Go-arounds are a "Judgment Call"-see the December 13, 2002, "Training Tips" by that title for hints on how to show your practical-test examiner that you are worthy of the private pilot certificate. Then keep practicing those go-arounds, honing the procedure for each new aircraft you will fly and preserving the hard-earned skills with which you emerged from training!

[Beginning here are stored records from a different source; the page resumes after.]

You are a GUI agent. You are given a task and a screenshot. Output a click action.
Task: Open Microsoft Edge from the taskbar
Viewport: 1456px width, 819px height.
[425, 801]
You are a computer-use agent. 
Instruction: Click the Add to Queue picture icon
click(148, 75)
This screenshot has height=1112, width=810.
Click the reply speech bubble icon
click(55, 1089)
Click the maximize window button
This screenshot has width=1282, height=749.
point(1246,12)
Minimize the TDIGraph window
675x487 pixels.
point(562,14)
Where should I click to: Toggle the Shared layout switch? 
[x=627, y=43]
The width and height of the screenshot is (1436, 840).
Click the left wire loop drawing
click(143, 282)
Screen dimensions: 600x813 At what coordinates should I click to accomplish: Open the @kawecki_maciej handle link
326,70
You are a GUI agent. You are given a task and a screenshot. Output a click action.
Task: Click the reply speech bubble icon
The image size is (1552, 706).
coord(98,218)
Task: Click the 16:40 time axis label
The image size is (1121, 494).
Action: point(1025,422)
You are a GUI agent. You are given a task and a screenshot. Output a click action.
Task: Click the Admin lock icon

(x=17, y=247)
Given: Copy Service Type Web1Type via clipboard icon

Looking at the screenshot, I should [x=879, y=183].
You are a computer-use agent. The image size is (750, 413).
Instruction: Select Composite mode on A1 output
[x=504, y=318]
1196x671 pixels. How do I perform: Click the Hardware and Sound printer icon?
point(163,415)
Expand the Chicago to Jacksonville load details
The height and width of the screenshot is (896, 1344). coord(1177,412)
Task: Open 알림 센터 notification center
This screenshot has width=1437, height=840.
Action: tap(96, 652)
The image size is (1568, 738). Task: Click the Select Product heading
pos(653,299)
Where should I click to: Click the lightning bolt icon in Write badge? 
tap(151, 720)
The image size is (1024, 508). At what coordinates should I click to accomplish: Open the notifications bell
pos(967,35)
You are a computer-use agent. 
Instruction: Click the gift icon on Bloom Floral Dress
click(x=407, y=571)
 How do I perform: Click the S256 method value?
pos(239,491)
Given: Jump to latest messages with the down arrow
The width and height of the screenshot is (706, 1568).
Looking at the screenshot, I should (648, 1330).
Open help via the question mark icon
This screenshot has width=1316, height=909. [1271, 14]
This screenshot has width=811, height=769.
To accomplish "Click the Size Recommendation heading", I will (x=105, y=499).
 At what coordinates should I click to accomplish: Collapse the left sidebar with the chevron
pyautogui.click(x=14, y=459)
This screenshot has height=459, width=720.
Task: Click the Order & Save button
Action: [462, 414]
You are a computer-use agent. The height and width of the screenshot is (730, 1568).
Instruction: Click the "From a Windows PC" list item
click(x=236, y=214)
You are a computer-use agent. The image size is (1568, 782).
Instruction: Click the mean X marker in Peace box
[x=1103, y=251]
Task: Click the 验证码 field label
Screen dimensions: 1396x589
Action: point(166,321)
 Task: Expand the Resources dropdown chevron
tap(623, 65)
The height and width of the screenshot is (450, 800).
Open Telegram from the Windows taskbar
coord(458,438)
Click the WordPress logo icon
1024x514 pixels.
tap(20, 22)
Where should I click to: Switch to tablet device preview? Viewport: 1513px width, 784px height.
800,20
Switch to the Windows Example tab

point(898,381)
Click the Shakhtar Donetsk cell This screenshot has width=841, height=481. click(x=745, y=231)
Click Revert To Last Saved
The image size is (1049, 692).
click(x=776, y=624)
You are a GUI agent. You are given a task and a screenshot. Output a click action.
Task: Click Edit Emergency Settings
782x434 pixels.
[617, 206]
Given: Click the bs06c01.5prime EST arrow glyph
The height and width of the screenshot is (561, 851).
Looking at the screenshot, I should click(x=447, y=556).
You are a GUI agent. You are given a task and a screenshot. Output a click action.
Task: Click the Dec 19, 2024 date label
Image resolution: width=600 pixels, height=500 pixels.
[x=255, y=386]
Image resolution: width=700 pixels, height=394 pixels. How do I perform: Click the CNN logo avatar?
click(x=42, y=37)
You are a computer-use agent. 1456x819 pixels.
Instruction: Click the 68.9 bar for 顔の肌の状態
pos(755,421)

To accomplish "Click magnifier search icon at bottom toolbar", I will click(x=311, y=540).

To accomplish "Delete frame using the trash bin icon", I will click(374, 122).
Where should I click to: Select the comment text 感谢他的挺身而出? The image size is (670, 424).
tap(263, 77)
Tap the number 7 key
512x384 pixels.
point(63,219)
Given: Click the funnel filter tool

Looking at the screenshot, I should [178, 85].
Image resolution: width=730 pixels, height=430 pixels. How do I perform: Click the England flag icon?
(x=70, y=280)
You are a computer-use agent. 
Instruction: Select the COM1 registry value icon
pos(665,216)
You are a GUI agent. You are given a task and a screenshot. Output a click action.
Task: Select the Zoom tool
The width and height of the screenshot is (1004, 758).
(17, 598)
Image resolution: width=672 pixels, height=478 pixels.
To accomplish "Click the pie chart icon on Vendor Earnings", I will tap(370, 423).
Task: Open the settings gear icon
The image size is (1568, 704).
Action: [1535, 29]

My ePilot - Training Products
If you include a dose of desktop flight simulation in your regular training routine-or, like many pilots, like to pilot flight simulators when you can't fly the real thing- Microsoft Flight Simulator 2004: A Century of Flight lets you add a Piper J-3 Cub and other virtual historic aircraft to your virtual logbook. The newest version, which becomes available July 29, includes instructional expertise from AOPA Flight Training columnist Rod Machado and King Schools' John and Martha King in the video "lessons" that accompany the program, which is loaded on four CDs to your Windows-based personal computer. Other enhancements include improved weather modeling and automatic live updates that change the weather theater, just as it would happen in an actual cross-country flight. The price is $54.95. For more information, see the Microsoft Web site.

My ePilot - Student Interest, Final Exam
Question: Is there a requirement for a compass correction card to be displayed in light general aviation aircraft? I am unable to find a reference in the federal aviation regulations requiring a correction card.

Answer: The requirement for the compass correction card can be found in FAR 23.1547, "Magnetic direction indicator." It states that a placard meeting the requirements of this section must be installed on or near the magnetic direction indicator. The placard must show the calibration of the instrument in level flight with the engines operating and must state whether the calibration was made with radio receivers on or off. Each calibration reading must be in terms of magnetic headings in not more than 30-degree increments. Finally, if a magnetic nonstabilized direction indicator can have a deviation of more than 10 degrees caused by the operation of electrical equipment, the placard must state which electrical loads, or combination of loads, would cause a deviation of more than 10 degrees when turned on.